Nomori H, Horio H
Department of Surgery, Saiseikai Central Hospital, Tokyo, Japan.
Nihon Kyobu Geka Gakkai Zasshi. 1997 Feb;45(2):146-8.
Twenty-six cases with lung cancer diagnosed by open-lung (n = 11) or thoracoscopic (n = 15) biopsy were analyzed. Mean tumor size was 19 mm. Biopsies were conducted due to the appearance of a nodular shadow determined by the retrospective X-p films in 13 cases, nodular shadow enlargement in 9, the positive suspicion of malignancy X-p findings without retrospective films in 3, and nodular shadow enlargement after medication of anti-tuberculosis drugs in one. Histology was adenocarcinoma in 18 cases, squamous cell carcinoma in 4, large cell carcinoma in 3, and adenosquamous cell carcinoma in one. The tumor stage was T1N0M0 in 14 cases, T1N0M0 in 3, T1N2M0 in 3, and unknown N factor because of lung wedge resection in 6 cases. Motality due to tumor recurrence was T1N2M0 in 3 cases and T1N1M0 in one. The remaining 22 cases survived without tumor recurrence. In short, small pulmonary nodules newly appearing or becoming with enlarged or found by retrospective X-p films should be conducted positively in thoracoscopic biopsy because of the high possibility of malignancy. Even if the tumor is small, lobectomy with lymph node dissection should be done, because of the very likely lymph node metastasis.

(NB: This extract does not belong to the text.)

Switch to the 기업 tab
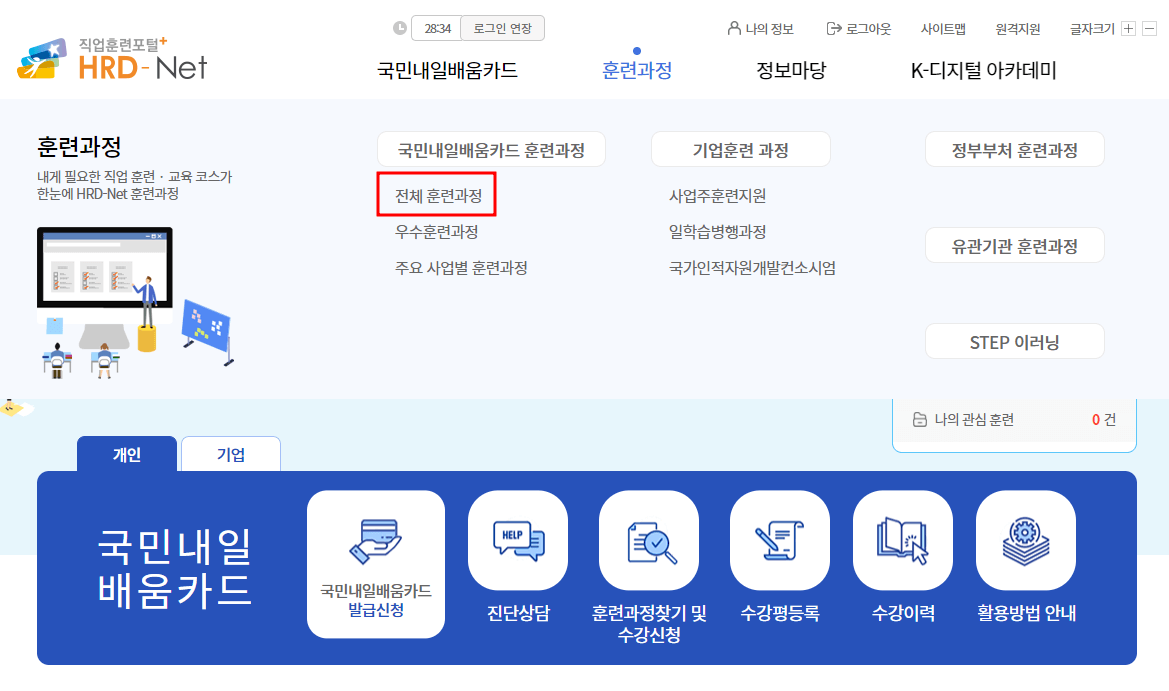 click(231, 452)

分析了26例经开胸(n = 11)或胸腔镜(n = 15)活检确诊为肺癌的病例。肿瘤平均大小为19毫米。活检的进行原因如下:13例因回顾性胸部X线片发现结节状阴影,9例因结节状阴影增大,3例无回顾性胸片但X线检查高度怀疑为恶性,1例因抗结核药物治疗后结节状阴影增大。组织学类型为腺癌18例,鳞状细胞癌4例,大细胞癌3例,腺鳞癌1例。肿瘤分期为T1N0M0 14例,T1N0M0 3例,T1N2M0 3例,6例因肺楔形切除无法确定N因素。肿瘤复发导致死亡的情况为T1N2M0 3例,T1N1M0 1例。其余22例无肿瘤复发存活。总之,新出现或增大的肺小结节或回顾性胸部X线片发现的结节,由于恶性可能性高,应积极进行胸腔镜活检。即使肿瘤较小,也应行肺叶切除加淋巴结清扫,因为很可能发生淋巴结转移。